Ha, bir de ölürken hissederiz yaşadığımızı, tam kaybederken kendisini.
---------------------------------------------------------------------------------
Ceylin; Kelebeklerin ömrü bir günmüş.
Ilgaz; Yanlış bilgi bu.
Ceylin; Öyle mi? Gerçeği ne o zaman?
Ilgaz; Kelebeklerin kozalarından çıktıktan sonraki ömürleri bir hafta ve bir yıl arası değişir.
Ceylin; Yaa. Nereden biliyorsun?
Ilgaz; Bir ara bakmıştım.
Ceylin; Hmm.
dedim anladığımı belli edercesine. Yatakta sırtımı ona dayamış bedenimi saran eliyle oynuyordum. Daha yeni uyanmış, sohbet ediyorduk. Ne kadar çok uykum olsa da saçımı okşamalarıyla gözlerimi açmıştım.
Ilgaz; Bugün bir planın var mı? İşe gidecek misin?
Ceylin; Yok, senin?
Ilgaz; Yani küçük bir işim vardı ama yarın da halledebilirim onu. Madem boşsun, beraber vakit geçirelim bugün. İster misin?
Ceylin; Ay istemez olur muyum hiç? Sizin boş vaktinizi bulmak çok zor savcım, fırsatımı değerlendirmem lazım bulmuşken.
Kıkırdadı. Parmaklarımı parmaklarının arasından geçiriyordum.
Ilgaz; Hadi o zaman kahvaltı.
dedi elini çekerken.
Ceylin; Yaa!
diye tepki verdim elini çekmesine. Doğrulduğunda otomatik olarak beni de doğrultmuştu.
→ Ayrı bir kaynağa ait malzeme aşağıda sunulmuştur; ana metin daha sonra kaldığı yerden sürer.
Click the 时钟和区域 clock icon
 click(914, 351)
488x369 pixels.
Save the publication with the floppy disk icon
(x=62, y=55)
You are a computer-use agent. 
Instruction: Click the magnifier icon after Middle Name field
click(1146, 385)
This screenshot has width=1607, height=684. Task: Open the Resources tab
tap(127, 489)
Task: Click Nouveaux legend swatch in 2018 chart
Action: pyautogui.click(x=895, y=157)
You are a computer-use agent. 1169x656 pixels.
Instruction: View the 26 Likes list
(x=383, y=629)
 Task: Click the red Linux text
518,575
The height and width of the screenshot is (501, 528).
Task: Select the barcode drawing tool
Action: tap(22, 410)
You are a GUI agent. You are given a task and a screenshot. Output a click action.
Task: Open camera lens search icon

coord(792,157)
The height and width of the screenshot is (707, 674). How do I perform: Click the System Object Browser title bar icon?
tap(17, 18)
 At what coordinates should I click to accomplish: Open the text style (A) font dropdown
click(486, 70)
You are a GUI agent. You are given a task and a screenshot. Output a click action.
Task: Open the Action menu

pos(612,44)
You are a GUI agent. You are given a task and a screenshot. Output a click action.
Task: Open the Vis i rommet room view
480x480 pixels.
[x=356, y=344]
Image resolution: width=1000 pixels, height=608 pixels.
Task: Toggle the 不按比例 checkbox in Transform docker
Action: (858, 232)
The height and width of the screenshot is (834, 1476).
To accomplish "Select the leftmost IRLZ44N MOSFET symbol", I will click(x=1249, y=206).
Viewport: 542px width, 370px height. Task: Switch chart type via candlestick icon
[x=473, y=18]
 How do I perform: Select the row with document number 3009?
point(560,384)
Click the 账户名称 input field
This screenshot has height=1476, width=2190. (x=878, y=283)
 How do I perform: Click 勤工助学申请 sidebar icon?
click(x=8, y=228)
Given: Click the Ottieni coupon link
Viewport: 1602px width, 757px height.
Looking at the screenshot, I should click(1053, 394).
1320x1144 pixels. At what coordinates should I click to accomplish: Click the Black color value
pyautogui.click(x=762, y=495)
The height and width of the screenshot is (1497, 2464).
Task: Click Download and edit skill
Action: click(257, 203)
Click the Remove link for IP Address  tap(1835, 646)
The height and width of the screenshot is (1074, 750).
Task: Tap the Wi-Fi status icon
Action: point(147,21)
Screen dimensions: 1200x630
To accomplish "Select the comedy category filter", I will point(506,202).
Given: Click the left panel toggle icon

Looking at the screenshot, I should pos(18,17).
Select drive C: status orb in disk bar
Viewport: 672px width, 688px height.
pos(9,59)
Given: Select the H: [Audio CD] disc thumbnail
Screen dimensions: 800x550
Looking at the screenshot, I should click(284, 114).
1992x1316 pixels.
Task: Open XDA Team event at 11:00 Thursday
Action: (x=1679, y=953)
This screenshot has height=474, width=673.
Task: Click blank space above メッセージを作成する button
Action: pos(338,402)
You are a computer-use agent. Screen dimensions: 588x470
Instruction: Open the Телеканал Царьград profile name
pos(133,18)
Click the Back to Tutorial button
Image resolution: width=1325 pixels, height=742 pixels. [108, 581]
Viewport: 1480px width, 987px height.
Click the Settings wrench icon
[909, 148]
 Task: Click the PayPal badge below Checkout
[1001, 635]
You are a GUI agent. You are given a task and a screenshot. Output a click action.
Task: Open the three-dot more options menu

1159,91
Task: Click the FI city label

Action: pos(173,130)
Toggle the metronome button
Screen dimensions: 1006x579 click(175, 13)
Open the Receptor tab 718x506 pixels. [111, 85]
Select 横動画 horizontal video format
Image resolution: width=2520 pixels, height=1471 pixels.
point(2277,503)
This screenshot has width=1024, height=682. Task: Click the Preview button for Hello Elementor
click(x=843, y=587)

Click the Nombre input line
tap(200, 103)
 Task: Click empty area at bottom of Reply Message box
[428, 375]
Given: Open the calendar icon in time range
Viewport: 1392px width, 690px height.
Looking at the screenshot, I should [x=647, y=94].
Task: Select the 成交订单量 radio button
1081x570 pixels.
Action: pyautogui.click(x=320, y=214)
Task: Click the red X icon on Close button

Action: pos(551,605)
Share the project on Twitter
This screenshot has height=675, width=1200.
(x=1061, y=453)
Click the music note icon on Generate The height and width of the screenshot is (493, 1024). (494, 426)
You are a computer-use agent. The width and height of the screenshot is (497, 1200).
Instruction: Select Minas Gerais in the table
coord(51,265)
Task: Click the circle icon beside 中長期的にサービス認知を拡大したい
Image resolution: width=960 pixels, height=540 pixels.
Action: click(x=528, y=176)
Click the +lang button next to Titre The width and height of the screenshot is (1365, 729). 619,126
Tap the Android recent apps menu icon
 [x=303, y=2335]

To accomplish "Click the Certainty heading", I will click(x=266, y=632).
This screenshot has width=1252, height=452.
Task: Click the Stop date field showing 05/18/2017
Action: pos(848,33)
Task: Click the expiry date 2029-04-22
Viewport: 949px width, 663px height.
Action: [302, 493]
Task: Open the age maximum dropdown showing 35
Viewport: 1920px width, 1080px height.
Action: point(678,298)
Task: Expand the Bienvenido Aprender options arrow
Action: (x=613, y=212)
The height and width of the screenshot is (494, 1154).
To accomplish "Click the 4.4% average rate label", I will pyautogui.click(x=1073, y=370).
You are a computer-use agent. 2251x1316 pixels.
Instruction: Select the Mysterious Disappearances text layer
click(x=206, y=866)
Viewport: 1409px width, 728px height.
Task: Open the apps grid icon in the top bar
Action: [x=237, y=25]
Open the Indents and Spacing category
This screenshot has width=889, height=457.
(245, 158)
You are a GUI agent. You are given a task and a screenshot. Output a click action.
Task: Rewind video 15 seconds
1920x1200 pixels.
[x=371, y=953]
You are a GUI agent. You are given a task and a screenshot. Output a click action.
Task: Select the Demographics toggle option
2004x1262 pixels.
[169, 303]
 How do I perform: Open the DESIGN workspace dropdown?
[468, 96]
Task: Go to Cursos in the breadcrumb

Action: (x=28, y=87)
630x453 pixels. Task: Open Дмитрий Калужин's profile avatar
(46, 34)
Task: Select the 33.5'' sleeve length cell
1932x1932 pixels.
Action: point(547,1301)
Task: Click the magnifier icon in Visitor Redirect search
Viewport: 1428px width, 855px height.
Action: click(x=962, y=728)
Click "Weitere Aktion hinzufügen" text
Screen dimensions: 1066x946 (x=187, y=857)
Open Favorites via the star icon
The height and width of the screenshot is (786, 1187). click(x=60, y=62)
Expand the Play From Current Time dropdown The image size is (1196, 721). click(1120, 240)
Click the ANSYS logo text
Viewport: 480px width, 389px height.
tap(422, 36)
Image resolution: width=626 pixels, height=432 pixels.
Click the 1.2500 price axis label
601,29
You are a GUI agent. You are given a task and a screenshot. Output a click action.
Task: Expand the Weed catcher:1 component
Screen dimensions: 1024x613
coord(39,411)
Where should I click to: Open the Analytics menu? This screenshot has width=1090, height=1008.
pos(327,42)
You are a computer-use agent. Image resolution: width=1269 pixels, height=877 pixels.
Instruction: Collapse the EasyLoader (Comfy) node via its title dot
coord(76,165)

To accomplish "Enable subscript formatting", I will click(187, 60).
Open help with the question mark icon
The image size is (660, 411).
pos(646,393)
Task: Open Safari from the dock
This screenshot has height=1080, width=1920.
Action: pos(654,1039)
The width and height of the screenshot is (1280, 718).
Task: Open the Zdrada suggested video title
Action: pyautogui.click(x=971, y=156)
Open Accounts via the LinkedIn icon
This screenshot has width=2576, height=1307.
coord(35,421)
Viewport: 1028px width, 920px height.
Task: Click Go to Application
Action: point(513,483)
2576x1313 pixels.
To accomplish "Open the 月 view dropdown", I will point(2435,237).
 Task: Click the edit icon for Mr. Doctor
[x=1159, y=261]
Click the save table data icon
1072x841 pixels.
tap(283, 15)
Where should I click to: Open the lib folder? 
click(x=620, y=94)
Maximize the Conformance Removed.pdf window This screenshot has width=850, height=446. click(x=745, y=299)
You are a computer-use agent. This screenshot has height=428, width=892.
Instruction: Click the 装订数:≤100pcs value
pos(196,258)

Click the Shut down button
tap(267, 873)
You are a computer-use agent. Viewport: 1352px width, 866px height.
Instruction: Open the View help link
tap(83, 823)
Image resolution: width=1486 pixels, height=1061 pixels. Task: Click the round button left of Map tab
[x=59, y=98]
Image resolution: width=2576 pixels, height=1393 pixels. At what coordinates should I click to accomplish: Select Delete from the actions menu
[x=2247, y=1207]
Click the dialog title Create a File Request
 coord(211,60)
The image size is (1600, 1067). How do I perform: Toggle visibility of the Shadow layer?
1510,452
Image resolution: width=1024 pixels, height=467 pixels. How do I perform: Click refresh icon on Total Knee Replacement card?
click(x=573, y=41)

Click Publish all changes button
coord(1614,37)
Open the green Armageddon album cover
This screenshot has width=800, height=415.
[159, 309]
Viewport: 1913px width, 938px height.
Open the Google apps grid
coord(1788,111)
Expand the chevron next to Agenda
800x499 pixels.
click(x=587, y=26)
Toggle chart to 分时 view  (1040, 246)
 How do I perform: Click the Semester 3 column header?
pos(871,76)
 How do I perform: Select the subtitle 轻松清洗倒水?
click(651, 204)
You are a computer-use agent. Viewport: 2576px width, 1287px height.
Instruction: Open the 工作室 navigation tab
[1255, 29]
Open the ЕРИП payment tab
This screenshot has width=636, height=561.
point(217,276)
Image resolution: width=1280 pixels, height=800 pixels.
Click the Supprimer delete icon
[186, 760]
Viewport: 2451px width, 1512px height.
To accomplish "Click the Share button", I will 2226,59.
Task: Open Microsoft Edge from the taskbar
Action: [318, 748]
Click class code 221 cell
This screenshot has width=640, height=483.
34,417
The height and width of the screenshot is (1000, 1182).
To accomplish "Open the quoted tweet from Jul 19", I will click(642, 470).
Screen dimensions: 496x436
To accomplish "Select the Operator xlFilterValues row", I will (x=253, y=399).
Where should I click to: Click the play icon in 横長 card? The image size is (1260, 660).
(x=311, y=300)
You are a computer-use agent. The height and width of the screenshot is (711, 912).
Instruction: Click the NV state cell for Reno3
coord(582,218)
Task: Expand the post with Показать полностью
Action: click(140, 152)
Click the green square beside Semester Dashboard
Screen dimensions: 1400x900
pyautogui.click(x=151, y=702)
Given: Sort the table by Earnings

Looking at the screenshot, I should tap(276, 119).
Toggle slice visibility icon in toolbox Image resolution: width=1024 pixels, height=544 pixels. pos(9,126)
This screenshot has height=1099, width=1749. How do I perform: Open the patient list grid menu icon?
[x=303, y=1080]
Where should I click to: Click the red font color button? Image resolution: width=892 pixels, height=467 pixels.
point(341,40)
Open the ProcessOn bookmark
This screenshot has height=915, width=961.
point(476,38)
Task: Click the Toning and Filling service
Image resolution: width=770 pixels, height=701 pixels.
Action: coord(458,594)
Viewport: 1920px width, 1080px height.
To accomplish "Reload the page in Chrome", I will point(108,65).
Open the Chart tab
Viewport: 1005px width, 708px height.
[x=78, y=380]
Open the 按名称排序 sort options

Kalkmaya yeltenirken tekrar arkasına yaslanarak elini verdi.
Ilgaz; E bütün günü yatakta mı geçiricez?
Ceylin; Bana uyar.
Ilgaz; Sıkılmayacak mısın?
Elini bırakmadan yavaşça arkamı döndüm. Yüzüne bakarak;
Ceylin; Yoo. Sıkılmayacak şeyler yaparız biz de.
Yüz ifadesinin değişmesini izlerken dudaklarım kıvrıldı.
Ilgaz; Diyosun. O zaman bana da uyar.
Güldüm. O beni öpmeden hemen önce. Ben her zamanki gibi kollarımı boynuna dolarken o belimden tutup kucağına çekti beni. Dizlerim iki yanından yataktan destek alırken beni kendisine bastırmaya başladı.